Fig. 2.

Participants’ experimental parameters. (A) Instruments used, with Biacore platforms indicated in red and other manufacturers’ platforms indicated in blue. (B) Assay formats, with those requiring surface regeneration in red and other formats in blue. (C) Immobilized binding partners and tethering methods, with Ag as the ligand in red and Fab as the ligand in blue. (D) Immobilization densities for the Ag (red) and Fab (blue) from experiments performed using Biacore and Bio-Rad platforms. (The other technologies report responses in units other than resonance units [RU].) (E) Numbers of surfaces prepared.
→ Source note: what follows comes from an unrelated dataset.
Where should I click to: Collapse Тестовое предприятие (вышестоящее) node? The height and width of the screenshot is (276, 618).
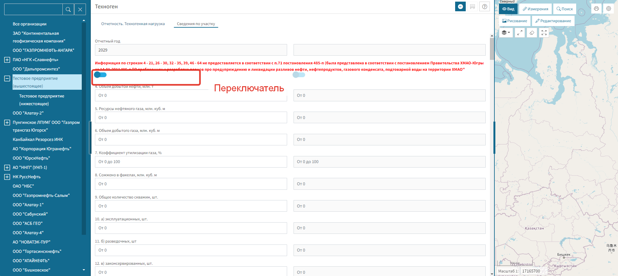point(7,78)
Analyses of two or more surfaces are shown in shades of blue. (F) Regeneration conditions, with nonacidic conditions shown in blue. (G) Flow rates used during analyte binding studies. (H) Highest analyte concentrations. (I) Dilution factors. (J) Lengths of analyte injection time. (For the ForteBio experiments, this corresponds to the time that the ligand-immobilized tips were immersed in analyte-containing wells.) (K) Lengths of time that the dissociation phase was monitored (dissociation was not monitored in the IAsys experiment.) In panels H–K, red bars represent parameters for Ag as the binding partner in solution and blue bars represent Fab in solution. (L) Numbers of replicates when Ag (red) and Fab (blue) were the binding partners in solution. (For interpretation of color mentioned in this figure the reader is referred to the web version of the article.)